3 Tips For Teaching Barre
1.Stepping up to the barre
The Barre is supposed to represent a gentleman’s arm for gentle support. All too often people are grabbing the barre for dear life in an attempt to stay strong. The height of the Barre may be contributing factor here. It should reach the elbow. Higher and there is a tendency to grab, lower and it feels like there is no support at all. So, there again the grab. Of course, you can’t provide an individual barre for everyone of different heights, but explaining this each class will allow students to understand how lightly the grip should be.
2. 10 tutus!
Unless you have been trained in Ballet from a very young age, your foot “turn-out” in first or second position is unlikely to be that of a Prima ballerina. In fact, in barre exercise classes we would recommend that the toes point to ten-minutes-to-two maximum This is nowhere near the 1st position in Ballet turn out. This will protect your knees, but more importantly, it will direct the work into the adductors (inner thighs) and the glutes (butt). See the accompanying video
3. Grace is amazing
A lack of local stabilisation will lead to a misuse of the global muscles, which will Burn Baby Burn ( sorry). When the intrinsic (core) muscles are not in a position to function efficiently, then the superficial (global) muscles take over and this causes further lack of efficiency. It’s a catch 22, overuse the big muscles means – underuse of core muscles means – overuse of big muscles. . . and on and on.
What this means in training terms is that the continued overuse of global muscles to the point of the constant burn will contribute to a loss of the of a good controlled eccentric contraction- which is exactly WHY they are doing Barre in the first place.
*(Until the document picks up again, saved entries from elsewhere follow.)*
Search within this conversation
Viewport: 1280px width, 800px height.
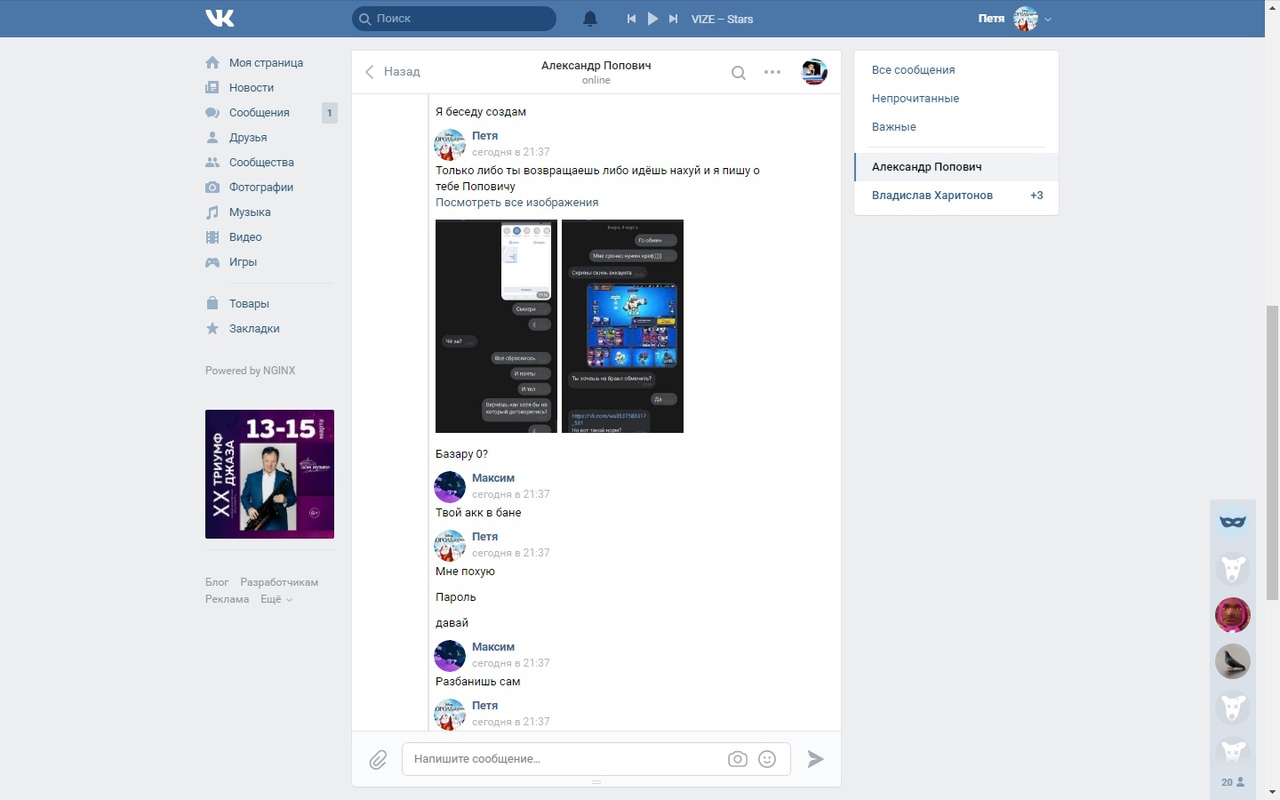(738, 72)
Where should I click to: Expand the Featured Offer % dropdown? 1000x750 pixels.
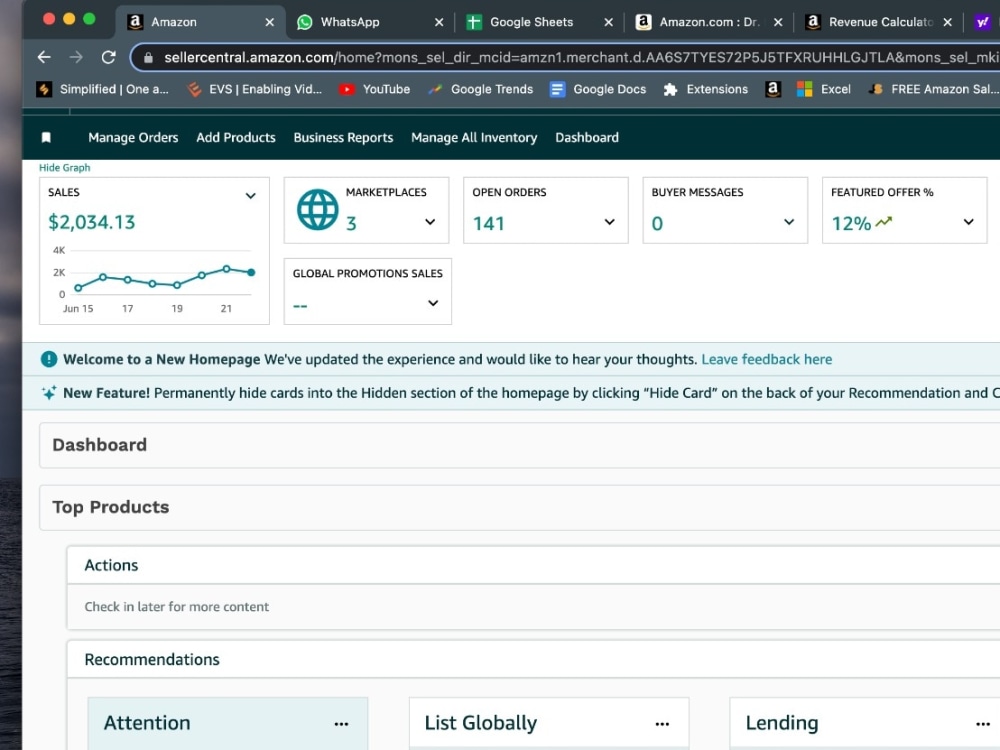pyautogui.click(x=967, y=222)
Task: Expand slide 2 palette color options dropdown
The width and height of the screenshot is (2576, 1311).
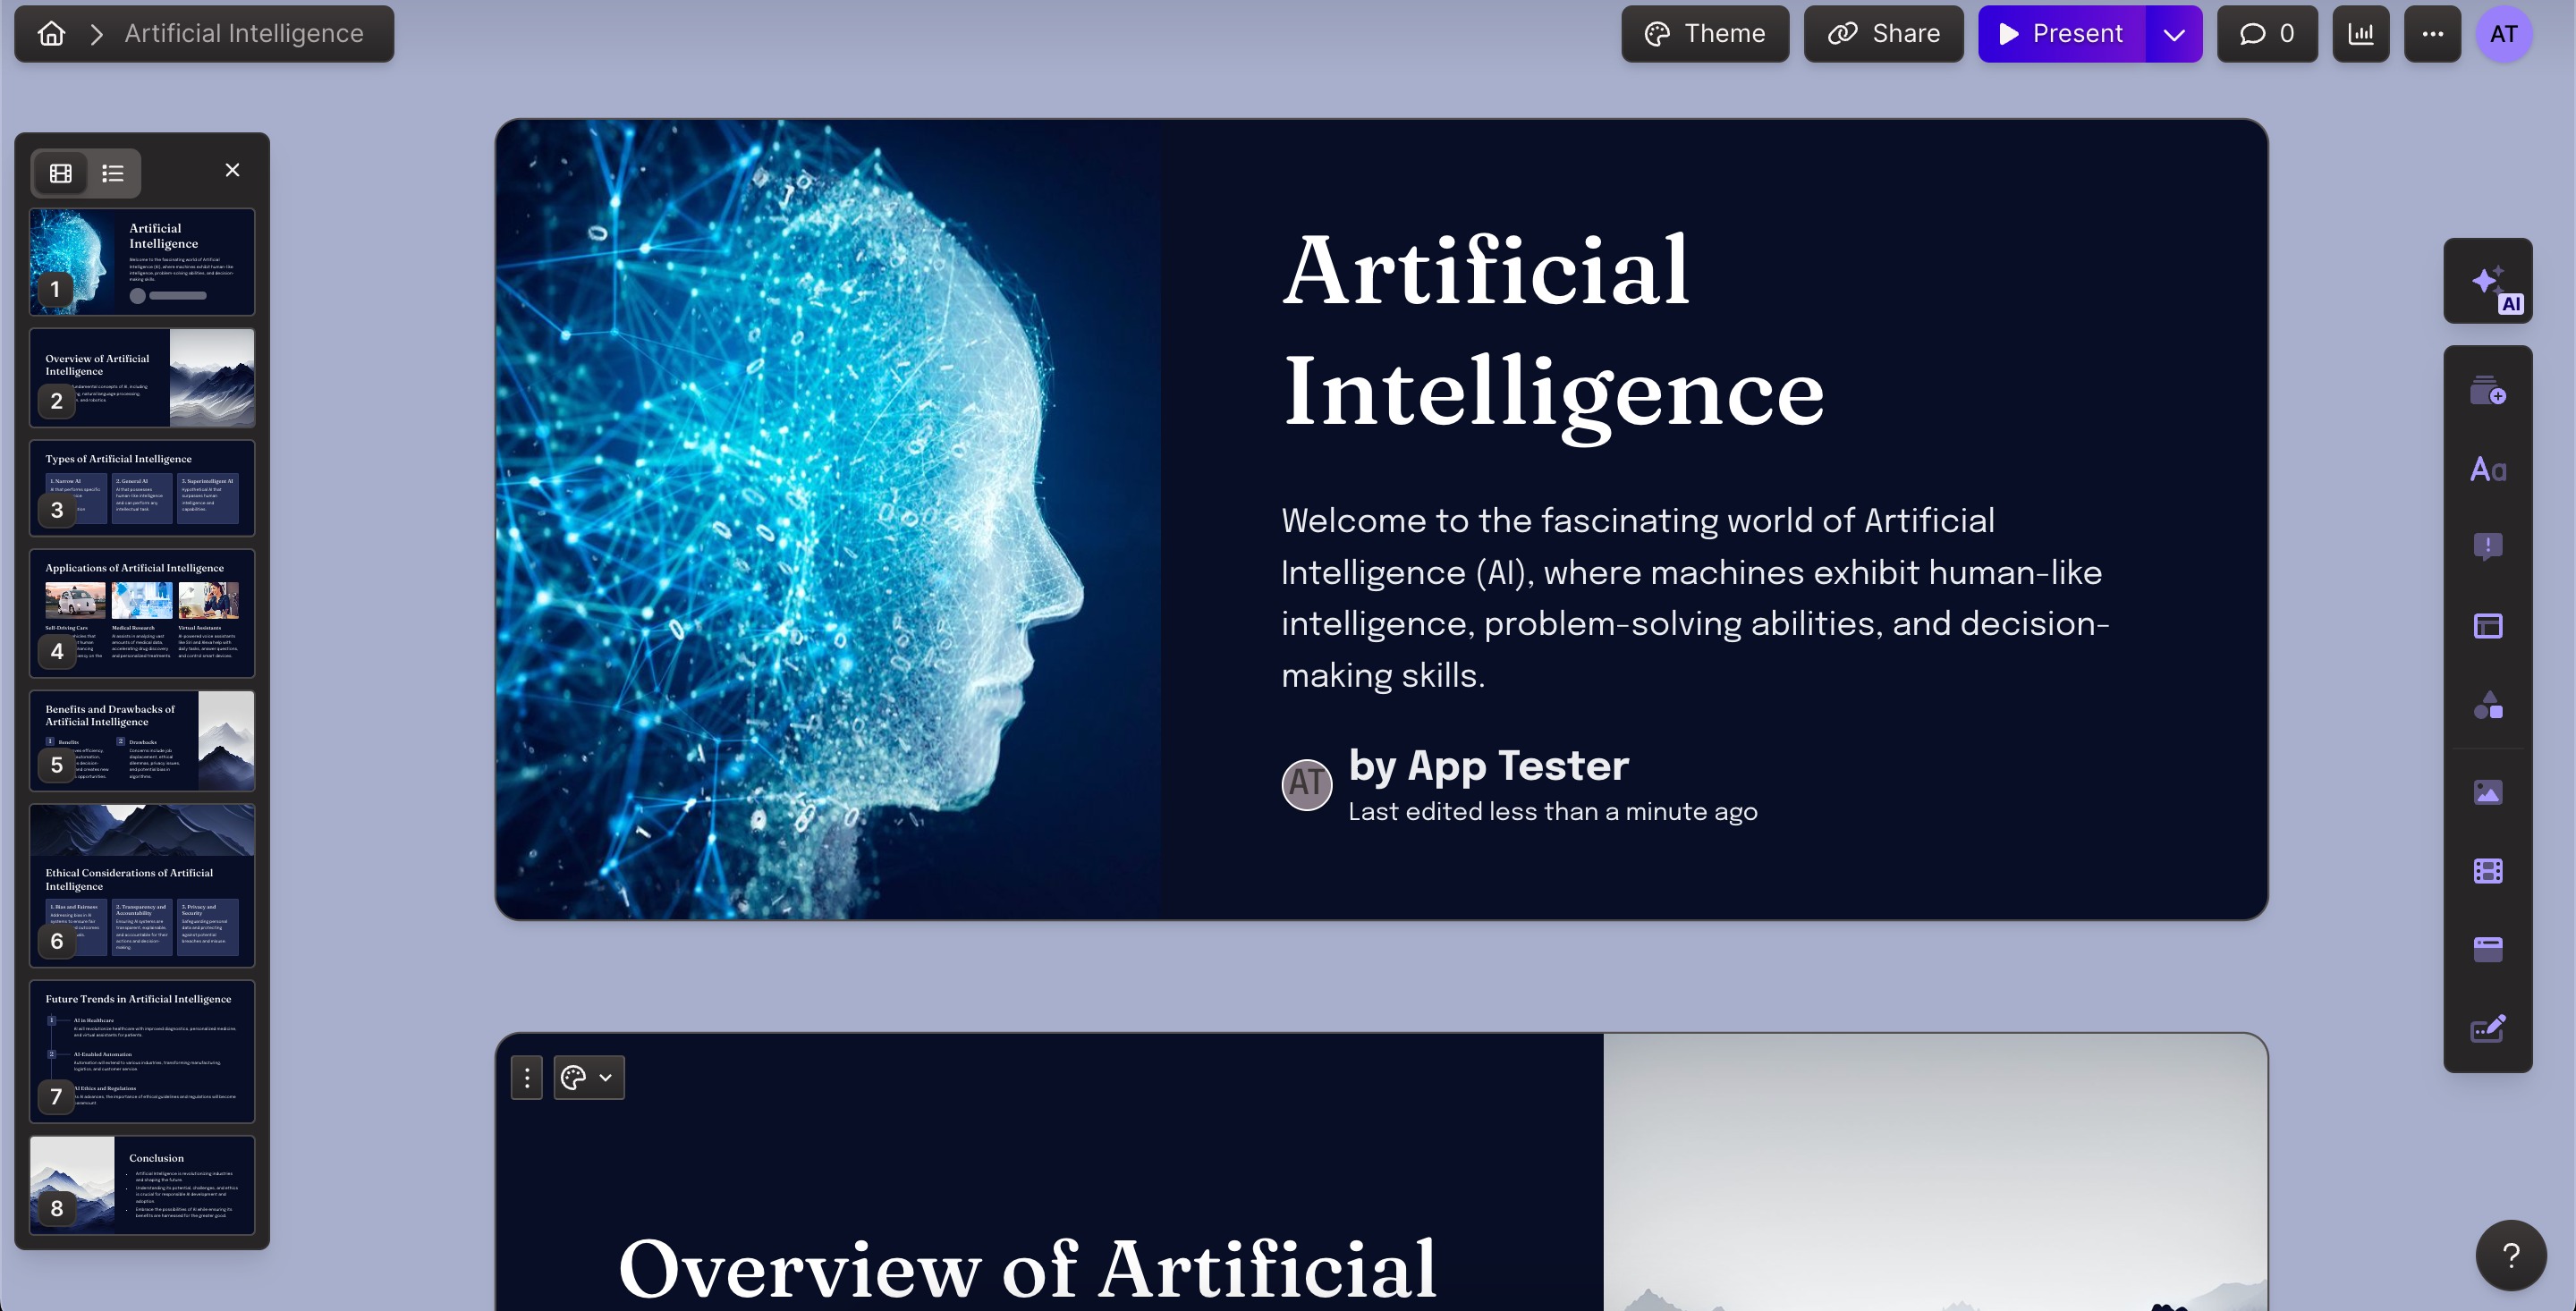Action: coord(606,1077)
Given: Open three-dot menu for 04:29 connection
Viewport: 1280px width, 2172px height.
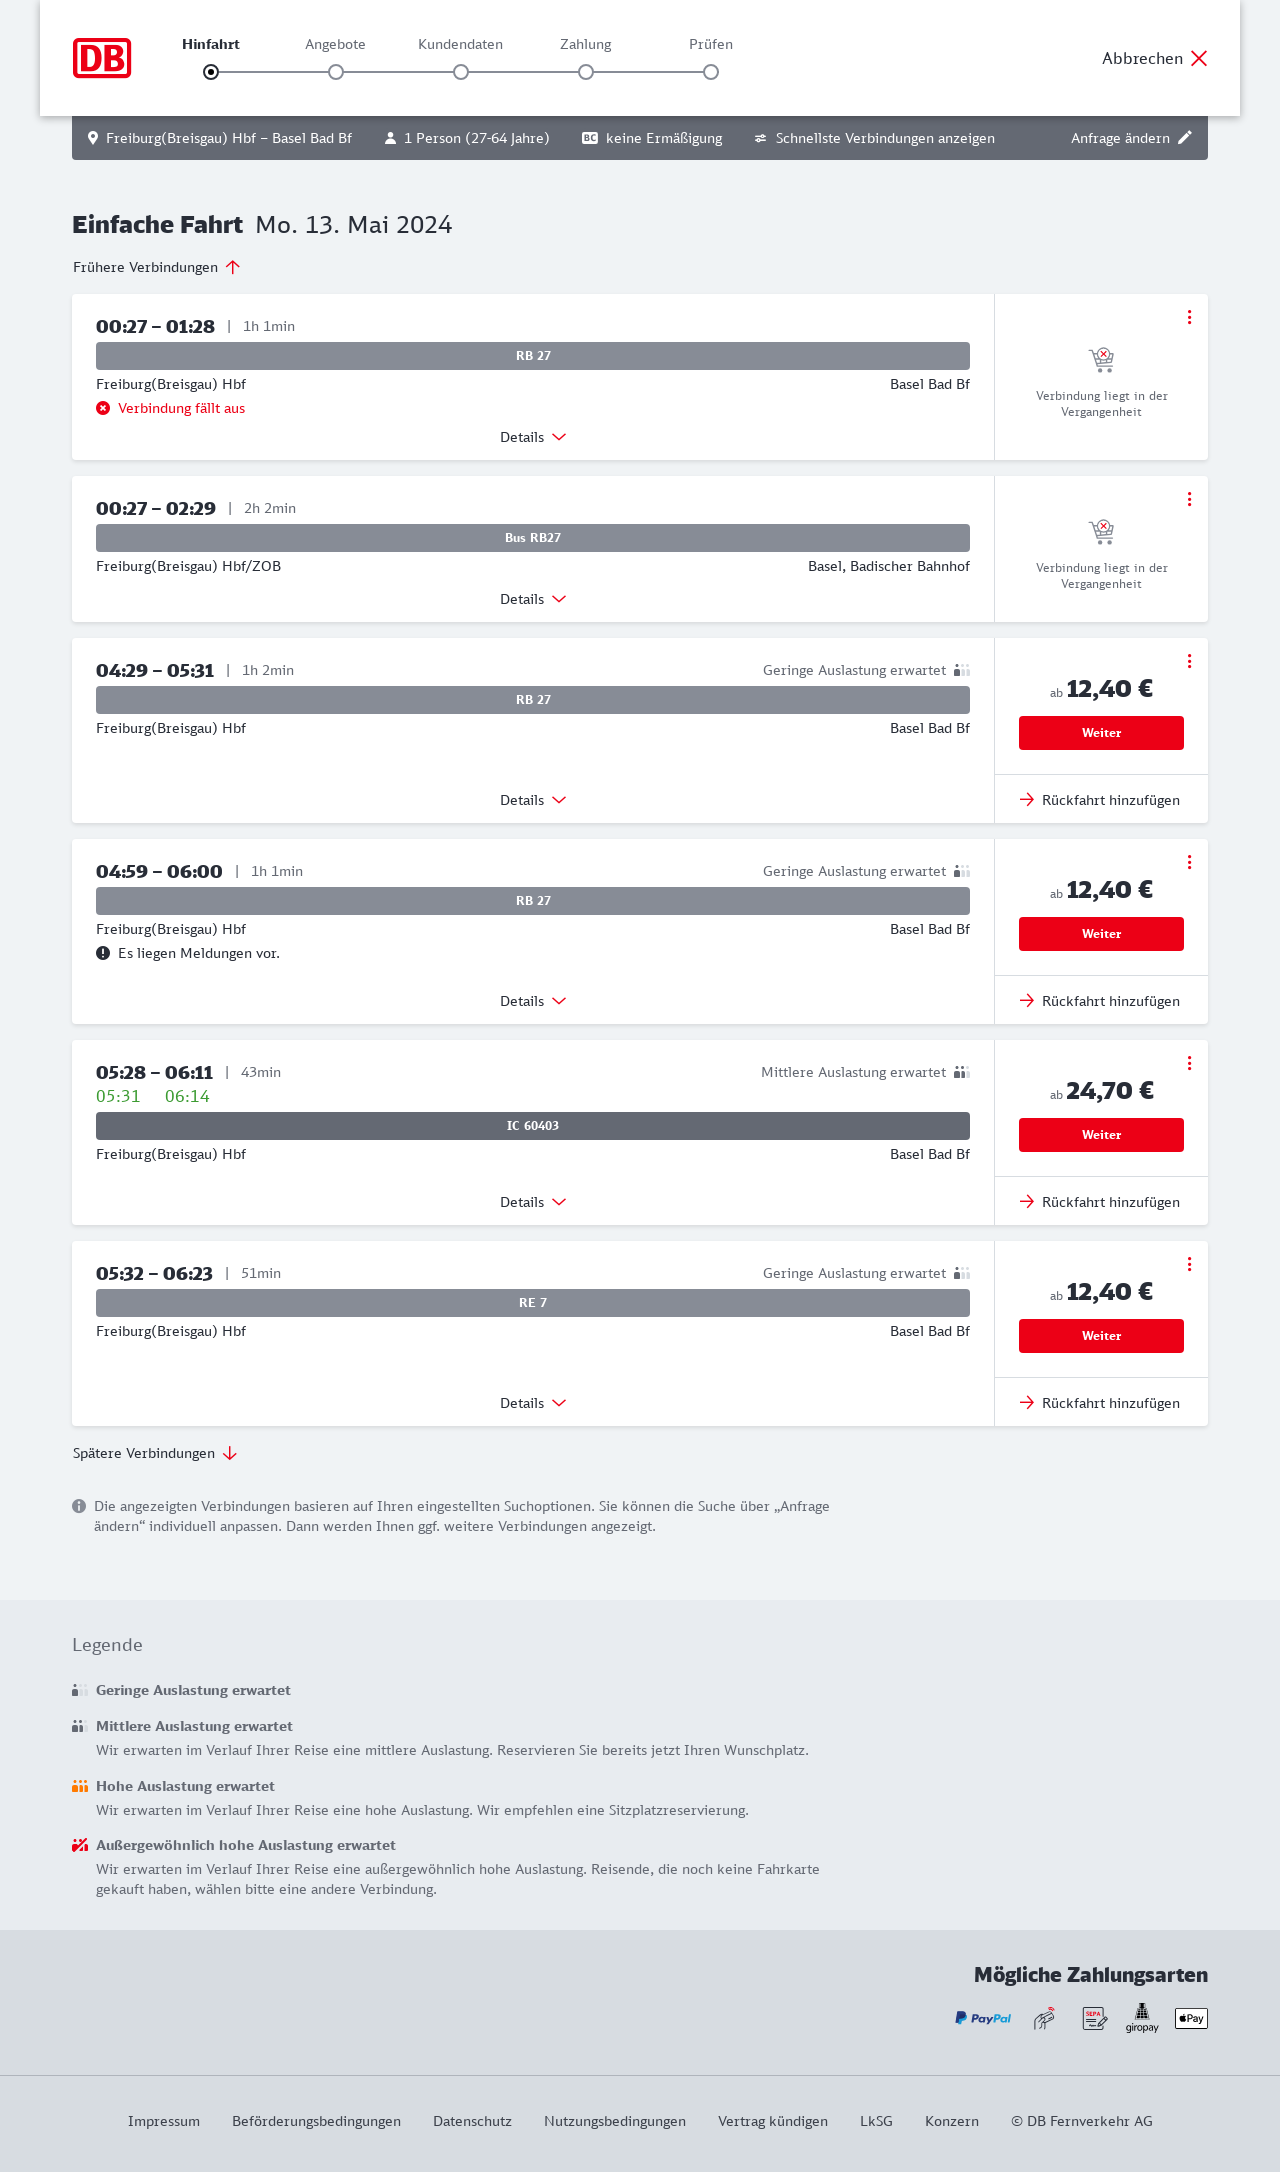Looking at the screenshot, I should pyautogui.click(x=1189, y=661).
This elongated contraction in the muscle is what makes this form of exercise unique – creating a longer leaner version of muscle. So, make sure to give your students constant axial elongation references, releve/demi-plie repetition rests to keep the legs working, but not burning, and constantly apply the neutral spine principals and proper breathing to get the global muscles supported by the local core stabilisers. Keep cuing gracefulness, ease, flow and elongation.